Dezeen Magazine

Bleached Coral Jack and Huei Pantone

Australian designers suggest Bleached Coral to follow Pantone's "tone deaf" colour of the year

Australian design studio Jack and Huei has proposed Bleached Coral as the colour of the year for 2020, claiming that Pantone's shade for this year Living Coral fails to highlight the ongoing destruction of coral reefs.

Art director Huei Yin Wong and copywriter Jack Railton-Woodcock, who together run the Melbourne-based studio, described Pantone's 2019 colour of the year as "tone-deaf, and downright irresponsible".

The duo's response was to hijack the colour company's branding to create their own proposal for the colour of the year in 2020, to show people that coral reefs around their native Australia are under threat of extinction as a result of climate change.

"Pantone was in the best position to draw attention to this issue, and they didn't – which is one of the points we're trying to make," explained Yin Wong and Railton-Woodcock.

"It's the responsibility of all of us, creative or otherwise, to find creative solutions to big problems, and right now there aren’t many problems facing humanity that are bigger than climate change."

Bleached Coral matches coral ravaged by climate change

The designers went through Pantone's swatch library and pulled out the shade P 115-1 U, which matched the shade they recognised from images of dying coral in the Australian press. They gave it the name Bleached Coral.

P 115-1 U is a very pale blue shade, matching the coral that loses its colour because of the effects of climate change.

When water temperature rises, the colourful zooxanthellae algae that live in the coral tissues die and are expelled. It is these algae that give the coral its bright colour and 90 per cent of its energy.

Without the algae the coral tissue becomes transparent, revealing the white coral skeleton beneath it – a process known as bleaching. If the warm conditions persist, the coral eventually dies.

Bleached Coral Jack and Huei Pantone
Bleached Coral is a very pale blue shade, matching coral impacted by climate change

The Great Barrier Reef has lost half of its living coral since 2016 as a result of climate change.

The designers described it as an "unprecedented mass coral bleaching in the Great Barrier Reef, the largest living organism in the world".

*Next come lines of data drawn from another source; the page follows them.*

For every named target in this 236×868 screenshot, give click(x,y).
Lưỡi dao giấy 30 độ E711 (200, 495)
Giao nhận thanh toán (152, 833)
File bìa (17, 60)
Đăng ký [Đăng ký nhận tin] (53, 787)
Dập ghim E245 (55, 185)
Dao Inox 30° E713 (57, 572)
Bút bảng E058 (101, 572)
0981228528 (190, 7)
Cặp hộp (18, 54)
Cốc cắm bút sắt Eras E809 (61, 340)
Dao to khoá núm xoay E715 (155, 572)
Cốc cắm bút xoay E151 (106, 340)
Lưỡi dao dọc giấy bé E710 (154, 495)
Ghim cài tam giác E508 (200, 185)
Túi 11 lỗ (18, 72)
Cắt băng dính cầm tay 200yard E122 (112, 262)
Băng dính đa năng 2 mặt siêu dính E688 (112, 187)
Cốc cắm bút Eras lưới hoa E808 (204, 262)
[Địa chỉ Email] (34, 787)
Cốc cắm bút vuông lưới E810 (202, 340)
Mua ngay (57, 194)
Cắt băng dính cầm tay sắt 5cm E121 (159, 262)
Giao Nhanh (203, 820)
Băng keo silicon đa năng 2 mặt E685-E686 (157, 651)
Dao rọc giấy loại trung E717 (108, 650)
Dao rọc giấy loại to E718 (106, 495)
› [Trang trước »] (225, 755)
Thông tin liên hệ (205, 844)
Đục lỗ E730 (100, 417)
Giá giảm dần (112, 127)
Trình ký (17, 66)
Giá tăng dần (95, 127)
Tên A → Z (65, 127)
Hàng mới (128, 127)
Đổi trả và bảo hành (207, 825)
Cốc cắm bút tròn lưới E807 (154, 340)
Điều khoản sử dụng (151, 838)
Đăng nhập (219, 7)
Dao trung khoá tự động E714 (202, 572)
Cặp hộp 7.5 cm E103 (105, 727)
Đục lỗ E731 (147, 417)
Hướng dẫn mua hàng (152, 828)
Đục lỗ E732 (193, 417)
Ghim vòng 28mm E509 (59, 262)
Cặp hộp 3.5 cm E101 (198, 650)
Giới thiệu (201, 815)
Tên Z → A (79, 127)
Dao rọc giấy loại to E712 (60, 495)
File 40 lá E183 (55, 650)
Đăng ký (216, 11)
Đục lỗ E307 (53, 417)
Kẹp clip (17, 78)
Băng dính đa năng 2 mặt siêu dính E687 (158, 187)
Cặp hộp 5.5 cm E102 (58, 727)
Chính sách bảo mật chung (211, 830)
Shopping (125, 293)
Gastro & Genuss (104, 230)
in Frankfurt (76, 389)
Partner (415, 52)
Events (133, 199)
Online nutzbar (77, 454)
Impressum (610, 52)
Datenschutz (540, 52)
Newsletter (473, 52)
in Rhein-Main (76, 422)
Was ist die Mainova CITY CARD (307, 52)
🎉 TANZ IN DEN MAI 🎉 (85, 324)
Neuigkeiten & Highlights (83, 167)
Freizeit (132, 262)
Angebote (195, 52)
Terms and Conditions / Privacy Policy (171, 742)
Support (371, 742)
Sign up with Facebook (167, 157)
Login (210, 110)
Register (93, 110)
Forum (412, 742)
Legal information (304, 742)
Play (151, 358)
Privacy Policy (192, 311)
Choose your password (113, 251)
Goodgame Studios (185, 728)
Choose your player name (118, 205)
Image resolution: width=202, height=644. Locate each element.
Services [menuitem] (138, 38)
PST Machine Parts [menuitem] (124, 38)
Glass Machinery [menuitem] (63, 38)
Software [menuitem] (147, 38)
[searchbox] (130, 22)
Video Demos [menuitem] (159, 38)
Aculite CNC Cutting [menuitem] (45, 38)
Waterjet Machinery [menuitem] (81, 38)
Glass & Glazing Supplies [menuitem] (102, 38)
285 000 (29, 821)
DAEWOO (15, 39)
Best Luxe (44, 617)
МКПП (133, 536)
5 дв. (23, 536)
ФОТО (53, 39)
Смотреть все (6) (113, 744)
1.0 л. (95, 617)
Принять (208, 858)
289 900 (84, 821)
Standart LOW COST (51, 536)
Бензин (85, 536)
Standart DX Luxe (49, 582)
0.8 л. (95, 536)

The design duo point out that the colour of coral in the oceans is a key indicator of the health of a marine ecosystem.

"It really says something about humans that even when the largest living organism on the planet displays tangible, visible suffering, we’re still slow to act on climate change," they said.

Pantone should take responsibility say duo

Yin Wong and Railton-Woodcock suggest that the Pantone colour of the year should act as a reflection of society's concerns.

"The colour is meant to guide, inspire and shape the world of design (and beyond), while reflecting the state of the world as we know it – the rich tapestry of an entire year, distilled into a single colour," said the pair.

Bleached Coral Jack and Huei Pantone
Jack and Huei claims Pantone could "bring this global issue from the depths of the ocean to the surface of our screens"

The studio feels strongly that the creative industries have a responsibility to put coral bleaching at the forefront of people's minds through the work that they create.

"It’s a sad reality that this precious connection to nature might be lost within a generation or two," they told Dezeen.

They point out that 85 per cent of the Australian population live within 30 miles of the ocean, but are keen to stress that it is a global issue rather than an Australian one.

"This is an issue we care about deeply and we think the creative industry has an opportunity to bring this global issue from the depths of the ocean to the surface of our screens," they explained.

If Pantone chose Bleached Coral as the 2020 Colour of the Year, they suggest, it would influence the clothes we wear, the products we buy, and the media we consume.

"As the walls between creative industries bleed together, the colours we use in fashion, industrial design, advertising, even music, creep into our everyday lives," they explained.

"We're already seeing Living Coral pop up all over the place."

Pantone described Living Coral as life-affirming

Trend forecasting experts at the Pantone Colour Institute looks to "what is taking place in our global culture at a moment in time" when deciding on the colour for that year.

When announcing Living Coral as the 2019 colour of the year, the colour institute referenced the "sustenance and shelter to sea life" that coral offers, as well as the "devastating" effect of today's society on the environment.

However the announcement fell flat with many in the design community and further afield, with Michelle Ogundehin writing for Dezeen that "while Pantone claim its choice of colour harks of optimism, naivety might seem more appropriate".

Pantone describes the peachy orange Living Coral tone as an "animating and life-affirming coral hue with a golden undertone that energises and enlivens with a softer edge".